Speaking of ads, if you get a chance, listen to the non-branded version of the song “I’d Like to Teach the World to Sing.” If you don’t already know the words, learn them and sing along. Now, don’t you find it hard not to sing, “I’d like to buy the world a Coke, and keep it company,” which was the line in the original version of the jingle-turned-pop-hit? Fortunately, the pop song is a great little flower-child anthem full of love and hope and honey bees and apple trees without a mention of Coke anywhere to remind me I can’t have an icy cold Coke while standing on the side of a mountain with lots of other happily caffeinated people. The pop version makes me feel all warm inside, even though I can’t sing a note on key and if I taught the world to sing, the cacophony would be dreadful and wars would break out everywhere. There would be no peace throughout the land.
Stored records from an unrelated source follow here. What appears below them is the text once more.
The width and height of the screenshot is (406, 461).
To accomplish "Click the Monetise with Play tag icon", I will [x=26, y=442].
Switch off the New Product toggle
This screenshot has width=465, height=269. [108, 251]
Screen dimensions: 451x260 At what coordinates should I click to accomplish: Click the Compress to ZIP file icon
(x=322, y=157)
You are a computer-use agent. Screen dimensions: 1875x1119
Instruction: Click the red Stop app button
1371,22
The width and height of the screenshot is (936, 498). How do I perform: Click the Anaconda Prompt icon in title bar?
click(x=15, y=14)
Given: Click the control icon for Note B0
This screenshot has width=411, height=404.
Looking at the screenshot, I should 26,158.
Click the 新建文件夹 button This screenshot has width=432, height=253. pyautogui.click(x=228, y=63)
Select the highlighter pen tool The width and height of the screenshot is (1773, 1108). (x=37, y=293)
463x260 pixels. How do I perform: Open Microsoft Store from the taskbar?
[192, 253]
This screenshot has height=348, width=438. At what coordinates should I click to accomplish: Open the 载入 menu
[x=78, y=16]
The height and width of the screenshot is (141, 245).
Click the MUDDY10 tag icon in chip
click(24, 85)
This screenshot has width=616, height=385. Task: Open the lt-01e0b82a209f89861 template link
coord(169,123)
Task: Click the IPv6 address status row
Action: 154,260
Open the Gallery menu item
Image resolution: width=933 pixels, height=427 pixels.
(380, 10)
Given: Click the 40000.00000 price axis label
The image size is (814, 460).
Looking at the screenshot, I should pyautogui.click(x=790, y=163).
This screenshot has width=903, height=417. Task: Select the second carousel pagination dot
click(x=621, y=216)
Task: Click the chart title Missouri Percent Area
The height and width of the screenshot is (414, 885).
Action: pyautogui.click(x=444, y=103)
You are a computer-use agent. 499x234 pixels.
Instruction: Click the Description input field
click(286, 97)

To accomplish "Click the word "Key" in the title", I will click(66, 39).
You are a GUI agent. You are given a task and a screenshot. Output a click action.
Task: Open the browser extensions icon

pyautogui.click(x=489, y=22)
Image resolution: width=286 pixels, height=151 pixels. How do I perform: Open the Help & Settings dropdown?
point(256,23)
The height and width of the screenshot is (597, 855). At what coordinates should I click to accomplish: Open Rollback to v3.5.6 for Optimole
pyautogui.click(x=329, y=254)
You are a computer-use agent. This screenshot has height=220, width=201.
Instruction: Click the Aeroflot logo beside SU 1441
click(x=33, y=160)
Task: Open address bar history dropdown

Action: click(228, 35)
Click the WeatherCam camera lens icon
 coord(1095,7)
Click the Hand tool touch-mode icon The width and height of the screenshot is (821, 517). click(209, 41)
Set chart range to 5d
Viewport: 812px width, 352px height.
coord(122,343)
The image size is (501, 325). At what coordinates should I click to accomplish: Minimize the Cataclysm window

Even in Switzerland.
Why is speculation over what President-Elect Obama will wear to his inauguration considered news? For that matter, why does CNN care even one tiny little bit that Sarah Palin and Oprah Winfrey are sniping at each other? Is the lack of intelligent news coverage a sign of the coming apocalypse? Take a deep breath, Susan, and sing, “I’d like to teach the world to sing, in perfect harmony, la, la, la, la….”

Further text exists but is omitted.